Las consecuencias finales: las grandes pagaron para librarse de la fiscalización, las pequeñas fueron sofocadas por la fiscalización, se creó un oligopolio de las grandes empresas, la población pagó impuestos para financiar todo ese programa de fiscalización, y los precios acabaron siendo más altos de lo que podrían ser, pues tanto las grandes como las pequeñas incurrieron en costes para lidiar con esa fiscalización.
¿Quién ganó realmente? Las grandes empresas y los fiscales. ¿Quién perdió? Las pequeñas empresas, los consumidores y los pagadores de impuestos (que pagan el coste de la fiscalización).
Otro ejemplo: imagine que el gobierno apruebe una ley imponiendo que las lavadoras tengan una mayor eficiencia energética. ¿Quién podría estar en contra, verdad?
Pero hay un problema: crear nuevos modelos, alterar la línea de producción de las fábricas para producir esos nuevos modelos, y cumplir todas las especificaciones impuestas por esa legislación pueden costar millones. Un gigante del sector, con grandes ingresos y significativos márgenes de beneficio, consigue absorber este coste. Por el contrario, un fabricante pequeño, con sólo uno o dos años de mercado, con pocos ingresos y margen de beneficios aún insignificante, no lo conseguirá. Tendrá que cerrar las puertas. Eso significa menos competencia para el gigante ya establecido, que ahora podrá asegurar más cuota de mercado y hacerse aún mayor. Y cobrar precios más altos.
Fenómenos idénticos a esos dos ejemplos ocurren también con las normas de seguridad del trabajo, con las imposiciones mínimas de calidad, con las restricciones a medicamentos y con las legislaciones de protección ambiental (las industrias con buenas conexiones políticas están blindadas y liberadas para contaminar al tiempo que utilizan esas mismas legislaciones ambientalistas para imponer costes prohibitivos a sus competidoras más pequeñas, impidiendo que entren en el mercado).

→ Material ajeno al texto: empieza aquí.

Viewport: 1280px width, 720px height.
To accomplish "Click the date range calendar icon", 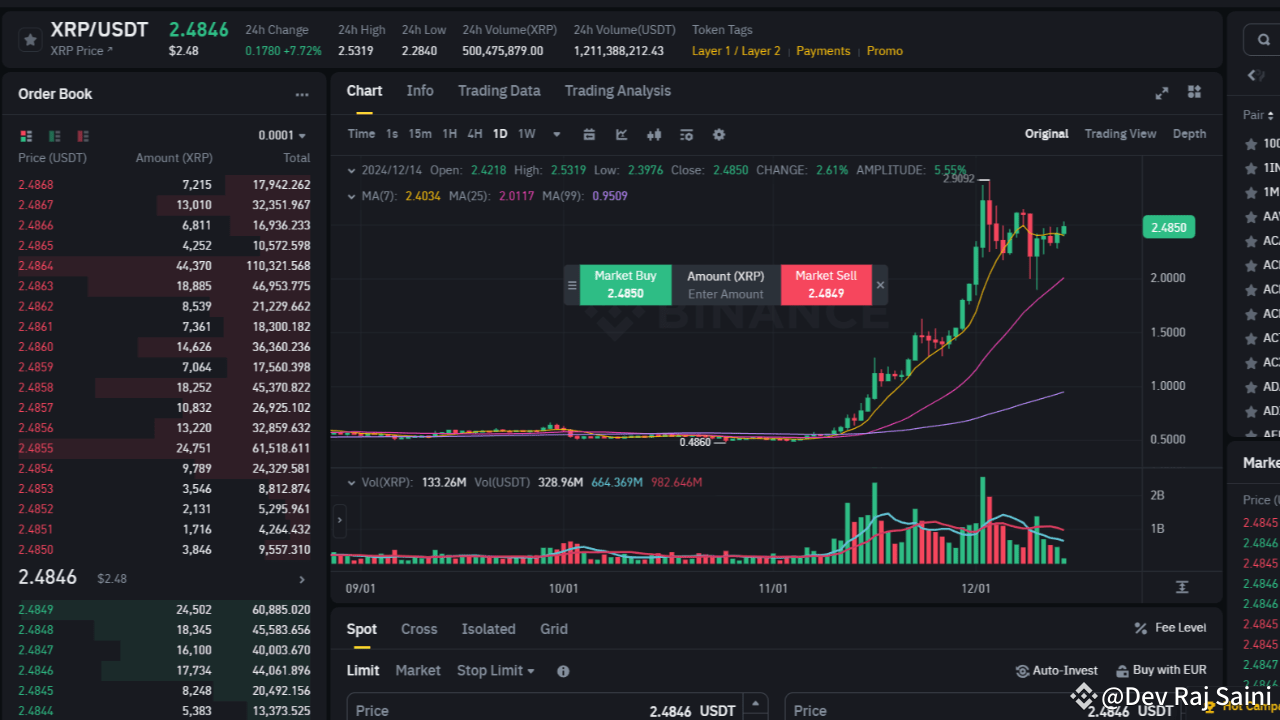I will pos(589,133).
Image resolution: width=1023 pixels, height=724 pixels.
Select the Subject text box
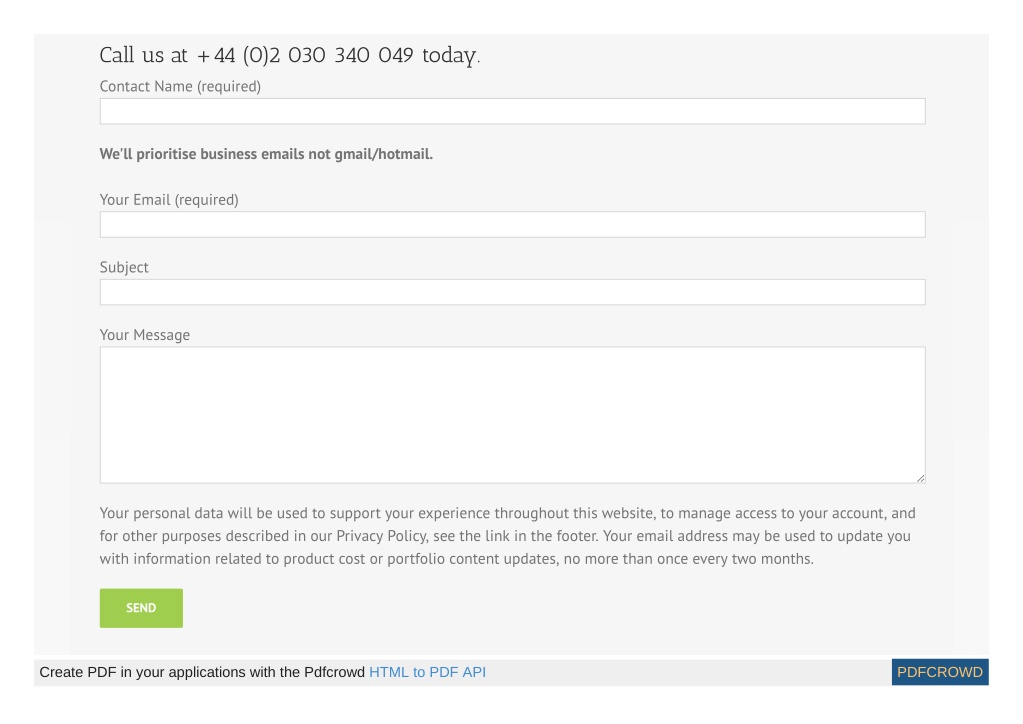(512, 292)
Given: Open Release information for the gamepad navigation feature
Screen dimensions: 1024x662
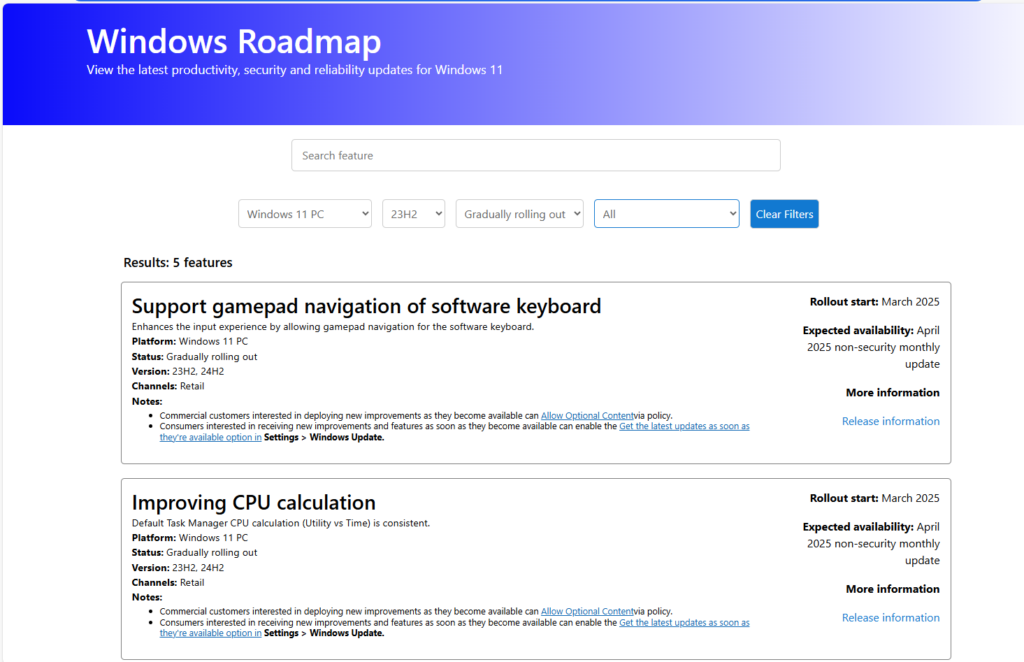Looking at the screenshot, I should coord(890,421).
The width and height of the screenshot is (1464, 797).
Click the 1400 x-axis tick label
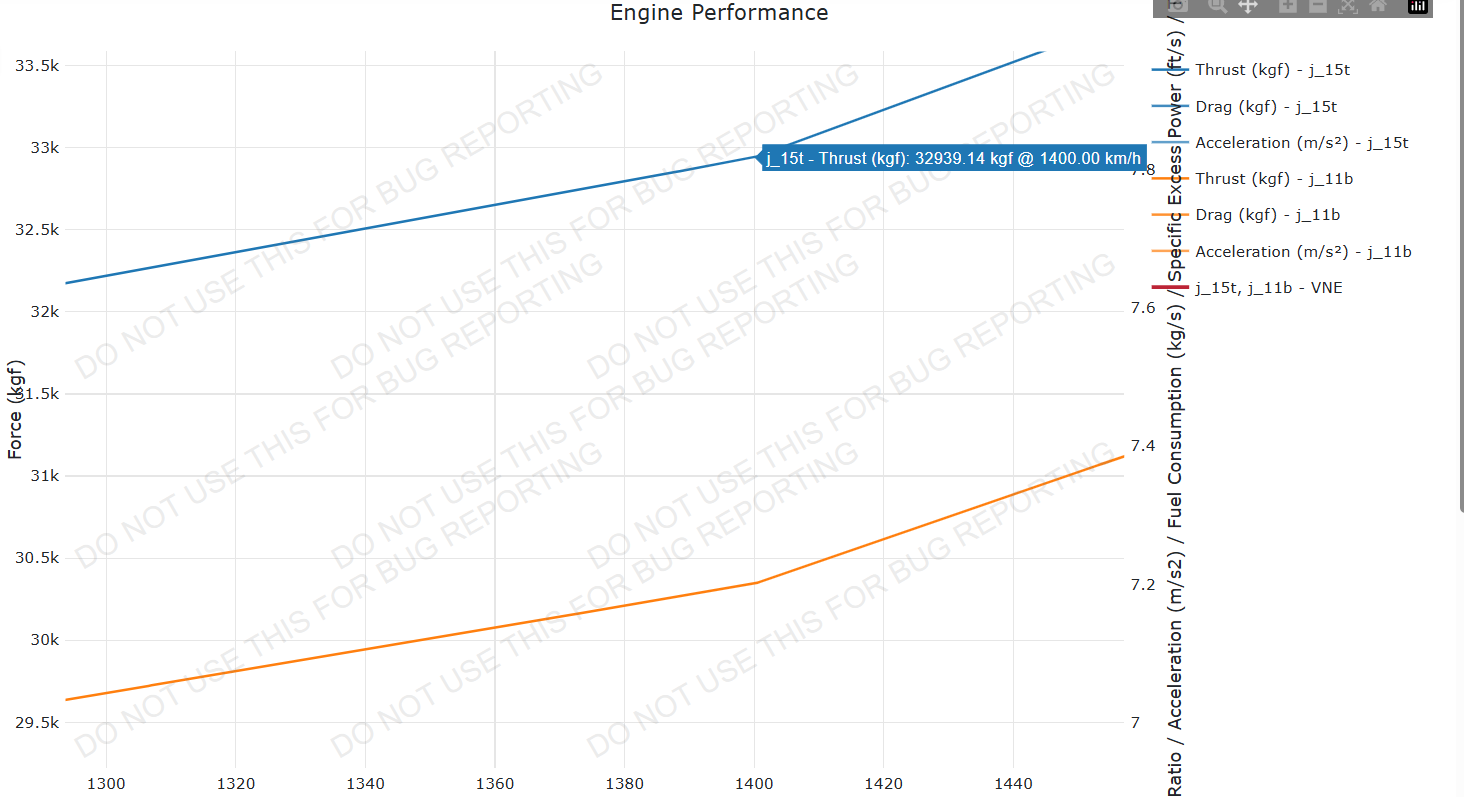pyautogui.click(x=754, y=784)
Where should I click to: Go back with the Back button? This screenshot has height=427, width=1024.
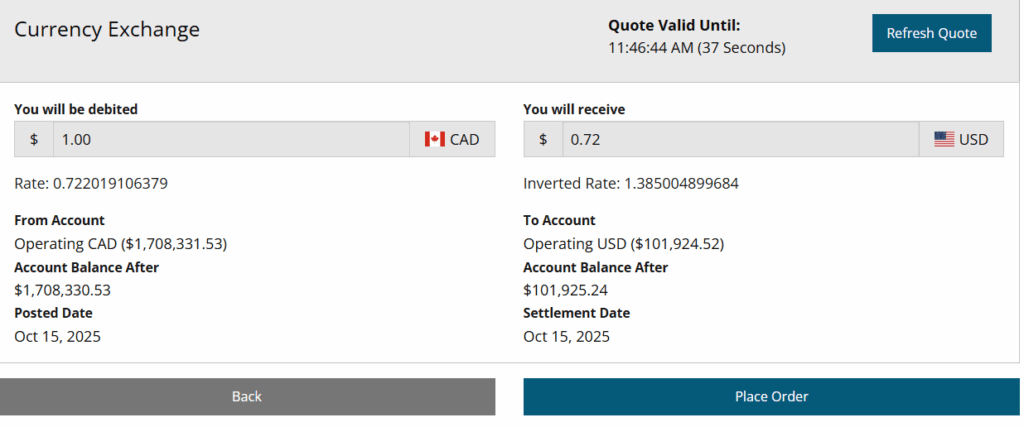click(x=247, y=397)
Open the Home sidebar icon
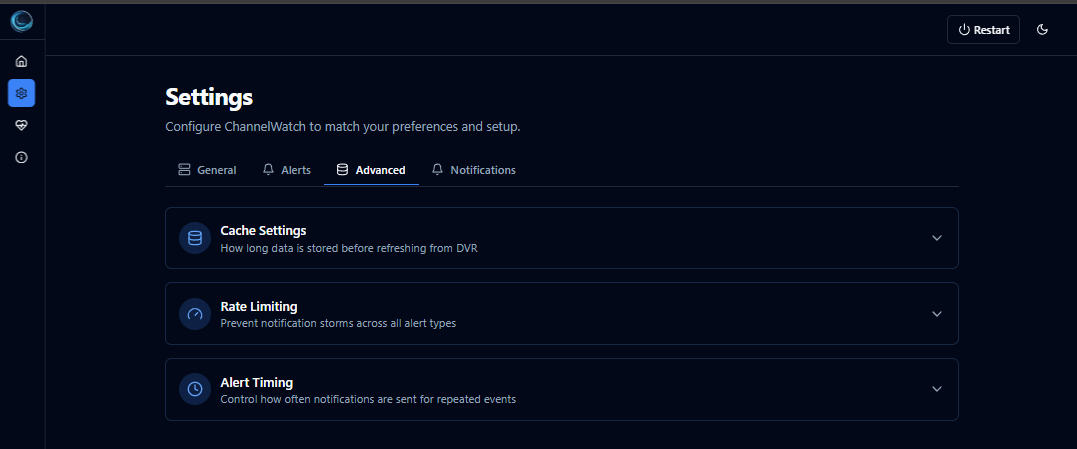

Todos estos dispositivos legales encuentran varios grupos bien intencionados que los apoyan sinceramente por cuestiones éticas y morales, pero que, a la vez, acaban favoreciendo a aquellos que ya están establecidos en el mercado, pues, al encarecer la oferta del bien o del servicio, acaban expulsando del mercado a los competidores nuevos, más pequeños y más pobres.
Conclusión.
Cada regulación tiene dos tipos de grupos que la apoyan: los baptistas, que cumplen el papel de la retórica, de la fachada, del marketing; y los contrabandistas, que tienen interés material y salen favorecidos.
Los primeros acaban facilitando la aprobación de la medida, aun cuando no están directamente conectados con los últimos, que son los realmente interesados – en efecto, ambos pueden ser incluso rivales ideológicos.
Siempre que se aprueba una nueva regulación, por más positiva que aparente ser, hágase esta pregunta: ¿quiénes son los baptistas y quiénes son los contrabandistas?
Y ahí descubrirá fácilmente por qué se aprobó la regulación.